Bleibt die Frage, warum der unsinnige Spruch: „Links ist, wo der Daumen rechts ist“, so gut zur Berliner Politik passt? Er tut es, weil eine Politik des Pragmatismus in der Stadt den Rahmen vorgibt. Am Statement des SPD-Fraktionsvorsitzenden Michael Müller lässt sich dies ablesen: Links sei die „soziale Gerechtigkeit bei aller Konsolidierung“. Die SPD wie alle anderen Parteien, die in der Stadt relevant sind, also auch die CDU und FDP, ordnen die Inhalte dem Finanzierbaren unter. Machbar ist, was finanzierbar ist. In der Folge gilt auch als gerecht, was finanzierbar ist; als sozial, als angemessen und objektiv, was finanzierbar ist. Da die Regierung von zwei Parteien gebildet wird, die sich links einordnen, gilt zudem: Auch links ist, was finanzierbar ist.

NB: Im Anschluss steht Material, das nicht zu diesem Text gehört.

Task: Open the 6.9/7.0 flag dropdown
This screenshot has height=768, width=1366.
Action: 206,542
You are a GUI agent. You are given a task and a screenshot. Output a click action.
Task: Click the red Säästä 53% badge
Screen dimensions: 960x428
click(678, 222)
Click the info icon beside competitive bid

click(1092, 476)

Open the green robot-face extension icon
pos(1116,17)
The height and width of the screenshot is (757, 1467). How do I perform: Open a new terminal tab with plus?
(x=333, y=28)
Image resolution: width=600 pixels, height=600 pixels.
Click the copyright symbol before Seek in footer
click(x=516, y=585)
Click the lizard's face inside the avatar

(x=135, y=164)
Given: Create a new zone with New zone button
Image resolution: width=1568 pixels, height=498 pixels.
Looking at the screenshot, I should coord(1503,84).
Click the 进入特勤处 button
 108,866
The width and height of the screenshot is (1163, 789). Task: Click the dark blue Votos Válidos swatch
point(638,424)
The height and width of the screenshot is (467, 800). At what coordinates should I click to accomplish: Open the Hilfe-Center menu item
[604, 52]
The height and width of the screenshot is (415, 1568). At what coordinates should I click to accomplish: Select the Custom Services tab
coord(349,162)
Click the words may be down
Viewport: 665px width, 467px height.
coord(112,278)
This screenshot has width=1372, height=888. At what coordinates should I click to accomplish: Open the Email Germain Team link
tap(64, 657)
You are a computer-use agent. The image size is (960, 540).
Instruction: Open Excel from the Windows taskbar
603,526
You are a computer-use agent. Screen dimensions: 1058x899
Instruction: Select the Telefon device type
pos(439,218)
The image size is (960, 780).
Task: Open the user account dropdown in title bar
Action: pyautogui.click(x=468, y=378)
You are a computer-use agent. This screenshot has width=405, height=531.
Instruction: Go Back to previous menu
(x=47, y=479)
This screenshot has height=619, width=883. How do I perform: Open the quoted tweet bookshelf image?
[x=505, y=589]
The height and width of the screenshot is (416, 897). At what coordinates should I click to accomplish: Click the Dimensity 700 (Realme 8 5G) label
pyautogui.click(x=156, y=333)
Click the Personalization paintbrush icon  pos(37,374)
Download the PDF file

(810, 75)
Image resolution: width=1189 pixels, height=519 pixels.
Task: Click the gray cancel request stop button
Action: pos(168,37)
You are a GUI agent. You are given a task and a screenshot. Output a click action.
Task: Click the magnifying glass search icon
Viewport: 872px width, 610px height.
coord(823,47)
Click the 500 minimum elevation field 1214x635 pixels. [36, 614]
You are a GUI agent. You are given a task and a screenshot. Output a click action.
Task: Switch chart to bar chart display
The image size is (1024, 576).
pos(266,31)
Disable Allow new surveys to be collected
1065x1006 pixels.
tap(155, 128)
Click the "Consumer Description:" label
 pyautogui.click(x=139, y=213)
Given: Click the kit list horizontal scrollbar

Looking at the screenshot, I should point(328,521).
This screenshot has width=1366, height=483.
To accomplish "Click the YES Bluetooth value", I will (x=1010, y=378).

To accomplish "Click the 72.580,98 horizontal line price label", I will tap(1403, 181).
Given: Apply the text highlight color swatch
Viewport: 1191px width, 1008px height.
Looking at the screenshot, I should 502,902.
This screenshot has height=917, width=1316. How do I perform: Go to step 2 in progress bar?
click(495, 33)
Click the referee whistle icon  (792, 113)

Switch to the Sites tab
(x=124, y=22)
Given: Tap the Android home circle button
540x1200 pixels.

Dabei verschwindet die Frage, warum Daseinsvorsorge nicht mehr richtig finanzierbar ist, aber die Investorförderung.

Genau diese Politik, die Politik des Machbaren, ist indes nicht mehr fortschrittlich. Sie ist unentschieden, ist mittig. Bestenfalls zementiert sie den Status quo. Von dem Spruch, der dem französischen Ökonomen, Soziologen und Anarchisten des 19. Jahrhunderts Pierre Proudhon zugeschrieben wird – „Seid realistisch, fordert das Unmögliche“ – ist sie meilenweit entfernt. Aber Proudhon soll ja auch gesagt haben: „Parteien sind zum Schlafen da – und zum schrecklichen Erwachen.“ Genau das sollte sich Lucy Redler von der WASG ins Stammbuch schreiben. „Links ist, sich zur Wehr zu setzen gegen eine Politik, die die Reichen reicher und die Armen ärmer macht“, sagt sie. Braucht man dafür eine neue Partei?